▶ [Provided material]
★ ★ ★ ★ ★

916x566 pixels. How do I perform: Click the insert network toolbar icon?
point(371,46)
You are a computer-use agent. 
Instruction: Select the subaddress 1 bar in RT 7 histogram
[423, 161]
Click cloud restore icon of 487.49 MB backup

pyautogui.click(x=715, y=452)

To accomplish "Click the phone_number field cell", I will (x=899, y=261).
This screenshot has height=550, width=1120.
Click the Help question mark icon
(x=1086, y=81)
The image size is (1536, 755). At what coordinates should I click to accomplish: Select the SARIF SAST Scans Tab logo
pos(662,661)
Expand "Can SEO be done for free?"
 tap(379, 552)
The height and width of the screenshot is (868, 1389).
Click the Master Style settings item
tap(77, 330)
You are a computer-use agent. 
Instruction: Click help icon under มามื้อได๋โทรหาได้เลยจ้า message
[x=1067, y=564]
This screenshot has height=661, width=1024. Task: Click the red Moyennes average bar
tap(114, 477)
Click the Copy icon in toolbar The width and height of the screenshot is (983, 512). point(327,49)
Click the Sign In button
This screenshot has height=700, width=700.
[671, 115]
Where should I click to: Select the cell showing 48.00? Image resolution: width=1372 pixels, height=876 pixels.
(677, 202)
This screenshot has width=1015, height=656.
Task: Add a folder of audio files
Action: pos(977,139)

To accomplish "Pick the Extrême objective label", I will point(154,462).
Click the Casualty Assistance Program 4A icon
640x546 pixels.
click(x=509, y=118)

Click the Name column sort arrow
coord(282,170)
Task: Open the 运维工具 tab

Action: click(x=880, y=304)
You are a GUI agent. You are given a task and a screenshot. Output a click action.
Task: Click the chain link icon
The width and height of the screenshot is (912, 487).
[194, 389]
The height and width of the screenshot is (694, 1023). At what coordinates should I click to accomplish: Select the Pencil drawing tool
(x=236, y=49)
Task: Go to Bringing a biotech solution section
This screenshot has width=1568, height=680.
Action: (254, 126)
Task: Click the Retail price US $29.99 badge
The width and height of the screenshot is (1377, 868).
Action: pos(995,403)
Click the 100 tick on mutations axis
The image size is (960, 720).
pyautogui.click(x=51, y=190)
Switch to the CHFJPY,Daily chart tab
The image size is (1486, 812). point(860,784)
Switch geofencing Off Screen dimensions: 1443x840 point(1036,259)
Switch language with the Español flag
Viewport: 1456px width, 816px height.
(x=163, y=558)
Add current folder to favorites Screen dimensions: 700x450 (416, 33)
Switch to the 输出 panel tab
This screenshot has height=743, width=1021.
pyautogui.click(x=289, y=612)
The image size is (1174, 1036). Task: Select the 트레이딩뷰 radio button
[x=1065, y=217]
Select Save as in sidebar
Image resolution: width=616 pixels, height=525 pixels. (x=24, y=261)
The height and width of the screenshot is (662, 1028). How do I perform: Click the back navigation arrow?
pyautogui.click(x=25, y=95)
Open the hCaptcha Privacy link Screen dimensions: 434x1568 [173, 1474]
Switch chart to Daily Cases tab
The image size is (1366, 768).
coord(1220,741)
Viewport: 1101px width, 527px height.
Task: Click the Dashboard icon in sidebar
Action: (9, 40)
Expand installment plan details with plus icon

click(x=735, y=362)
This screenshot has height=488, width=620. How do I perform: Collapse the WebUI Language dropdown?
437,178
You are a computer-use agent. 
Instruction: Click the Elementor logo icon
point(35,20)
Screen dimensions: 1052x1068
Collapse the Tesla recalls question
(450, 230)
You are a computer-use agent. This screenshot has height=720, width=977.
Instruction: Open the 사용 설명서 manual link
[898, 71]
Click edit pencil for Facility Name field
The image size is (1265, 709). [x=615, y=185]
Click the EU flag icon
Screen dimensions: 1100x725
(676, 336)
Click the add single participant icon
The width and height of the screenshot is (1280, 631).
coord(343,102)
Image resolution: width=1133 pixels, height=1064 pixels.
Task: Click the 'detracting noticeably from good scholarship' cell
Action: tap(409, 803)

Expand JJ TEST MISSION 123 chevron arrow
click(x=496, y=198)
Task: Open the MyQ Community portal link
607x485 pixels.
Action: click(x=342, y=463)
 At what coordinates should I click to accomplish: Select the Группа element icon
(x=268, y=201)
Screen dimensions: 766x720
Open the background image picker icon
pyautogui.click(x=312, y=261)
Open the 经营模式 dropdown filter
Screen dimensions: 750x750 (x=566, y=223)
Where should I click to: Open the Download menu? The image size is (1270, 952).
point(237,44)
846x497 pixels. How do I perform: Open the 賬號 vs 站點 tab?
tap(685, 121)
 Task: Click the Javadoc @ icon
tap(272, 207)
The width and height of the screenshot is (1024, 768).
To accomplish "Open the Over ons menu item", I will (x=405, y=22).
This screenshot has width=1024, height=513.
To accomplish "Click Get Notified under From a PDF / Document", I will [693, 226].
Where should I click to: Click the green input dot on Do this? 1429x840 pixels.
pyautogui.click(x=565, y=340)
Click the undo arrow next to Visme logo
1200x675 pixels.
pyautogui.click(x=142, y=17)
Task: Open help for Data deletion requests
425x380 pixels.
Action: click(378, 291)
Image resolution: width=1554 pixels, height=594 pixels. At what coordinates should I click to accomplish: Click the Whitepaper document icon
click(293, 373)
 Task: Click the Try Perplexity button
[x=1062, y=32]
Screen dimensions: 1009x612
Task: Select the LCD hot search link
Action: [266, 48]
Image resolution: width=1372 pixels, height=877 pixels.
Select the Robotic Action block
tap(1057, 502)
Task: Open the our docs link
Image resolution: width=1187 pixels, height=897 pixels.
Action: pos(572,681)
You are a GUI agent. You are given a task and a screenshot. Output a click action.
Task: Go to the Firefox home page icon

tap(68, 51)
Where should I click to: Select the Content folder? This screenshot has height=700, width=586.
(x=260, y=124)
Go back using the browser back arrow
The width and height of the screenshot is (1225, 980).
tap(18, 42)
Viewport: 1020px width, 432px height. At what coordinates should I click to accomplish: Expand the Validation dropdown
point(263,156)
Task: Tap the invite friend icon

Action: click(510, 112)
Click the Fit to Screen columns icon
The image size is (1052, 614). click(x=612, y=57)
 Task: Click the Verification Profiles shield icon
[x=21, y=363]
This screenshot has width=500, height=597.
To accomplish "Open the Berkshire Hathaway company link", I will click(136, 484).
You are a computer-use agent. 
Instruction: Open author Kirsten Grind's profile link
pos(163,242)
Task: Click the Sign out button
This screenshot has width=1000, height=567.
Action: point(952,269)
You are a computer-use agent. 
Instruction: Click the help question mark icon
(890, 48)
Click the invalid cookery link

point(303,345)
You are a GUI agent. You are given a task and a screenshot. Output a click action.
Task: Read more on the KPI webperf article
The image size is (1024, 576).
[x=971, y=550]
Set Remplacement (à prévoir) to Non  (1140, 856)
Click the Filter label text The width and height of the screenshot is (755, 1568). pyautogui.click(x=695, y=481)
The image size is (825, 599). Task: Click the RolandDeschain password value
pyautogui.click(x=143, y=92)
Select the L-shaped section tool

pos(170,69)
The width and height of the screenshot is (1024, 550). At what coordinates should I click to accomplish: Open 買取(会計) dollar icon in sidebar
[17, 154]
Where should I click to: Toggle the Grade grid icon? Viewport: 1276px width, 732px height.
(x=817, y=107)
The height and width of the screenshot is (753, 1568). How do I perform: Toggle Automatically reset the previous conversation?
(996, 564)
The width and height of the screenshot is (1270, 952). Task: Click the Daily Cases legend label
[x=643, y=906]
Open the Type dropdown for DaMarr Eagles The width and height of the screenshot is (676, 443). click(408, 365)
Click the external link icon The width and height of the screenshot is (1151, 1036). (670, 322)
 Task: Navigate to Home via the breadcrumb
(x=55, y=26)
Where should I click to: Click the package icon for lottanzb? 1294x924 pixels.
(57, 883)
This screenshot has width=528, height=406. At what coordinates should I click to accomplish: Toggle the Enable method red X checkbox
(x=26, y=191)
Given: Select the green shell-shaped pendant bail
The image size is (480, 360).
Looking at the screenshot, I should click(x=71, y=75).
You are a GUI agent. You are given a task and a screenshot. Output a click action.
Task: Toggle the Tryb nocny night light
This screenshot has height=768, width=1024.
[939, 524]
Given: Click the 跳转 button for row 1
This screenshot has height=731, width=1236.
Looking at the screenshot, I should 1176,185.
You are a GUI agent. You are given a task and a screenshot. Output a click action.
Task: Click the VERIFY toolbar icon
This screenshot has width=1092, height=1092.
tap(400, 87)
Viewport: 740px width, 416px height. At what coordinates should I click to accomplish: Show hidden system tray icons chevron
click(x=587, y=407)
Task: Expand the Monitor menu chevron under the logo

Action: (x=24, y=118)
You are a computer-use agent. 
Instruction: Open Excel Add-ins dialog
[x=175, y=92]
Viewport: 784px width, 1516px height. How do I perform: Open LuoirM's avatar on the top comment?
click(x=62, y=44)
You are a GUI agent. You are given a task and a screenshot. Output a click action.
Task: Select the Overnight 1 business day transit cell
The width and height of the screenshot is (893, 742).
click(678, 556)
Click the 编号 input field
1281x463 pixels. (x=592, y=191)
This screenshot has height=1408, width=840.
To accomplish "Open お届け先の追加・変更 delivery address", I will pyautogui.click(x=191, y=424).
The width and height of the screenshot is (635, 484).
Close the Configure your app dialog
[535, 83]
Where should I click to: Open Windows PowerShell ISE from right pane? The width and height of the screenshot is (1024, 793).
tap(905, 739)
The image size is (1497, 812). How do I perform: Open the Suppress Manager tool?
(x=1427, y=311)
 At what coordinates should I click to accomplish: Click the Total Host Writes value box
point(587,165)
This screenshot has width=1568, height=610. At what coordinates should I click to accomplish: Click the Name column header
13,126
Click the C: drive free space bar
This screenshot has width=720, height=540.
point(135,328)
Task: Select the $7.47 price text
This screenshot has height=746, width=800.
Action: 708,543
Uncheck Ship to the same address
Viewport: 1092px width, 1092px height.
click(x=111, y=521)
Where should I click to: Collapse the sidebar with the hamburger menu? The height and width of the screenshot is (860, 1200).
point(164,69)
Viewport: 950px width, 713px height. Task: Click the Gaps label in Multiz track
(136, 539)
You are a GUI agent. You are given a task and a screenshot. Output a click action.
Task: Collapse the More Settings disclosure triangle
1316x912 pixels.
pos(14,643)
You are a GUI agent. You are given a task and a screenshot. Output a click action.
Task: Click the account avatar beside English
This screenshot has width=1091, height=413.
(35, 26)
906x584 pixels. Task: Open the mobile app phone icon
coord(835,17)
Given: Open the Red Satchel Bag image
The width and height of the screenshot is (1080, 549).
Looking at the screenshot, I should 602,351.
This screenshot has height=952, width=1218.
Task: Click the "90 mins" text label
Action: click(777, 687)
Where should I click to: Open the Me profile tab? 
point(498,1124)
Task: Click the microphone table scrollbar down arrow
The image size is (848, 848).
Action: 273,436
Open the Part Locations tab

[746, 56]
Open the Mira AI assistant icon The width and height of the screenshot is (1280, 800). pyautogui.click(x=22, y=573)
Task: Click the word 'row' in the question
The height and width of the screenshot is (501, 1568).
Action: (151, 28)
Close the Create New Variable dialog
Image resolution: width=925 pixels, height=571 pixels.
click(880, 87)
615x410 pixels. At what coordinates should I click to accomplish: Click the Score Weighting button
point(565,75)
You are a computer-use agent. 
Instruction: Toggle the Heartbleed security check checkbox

★ ★ ★ ★ ★

▶ [Your objective] Extract every line of the records above that contains the word "flag".

▶ [Answer to this problem]
Switch language with the Español flag
Click the EU flag icon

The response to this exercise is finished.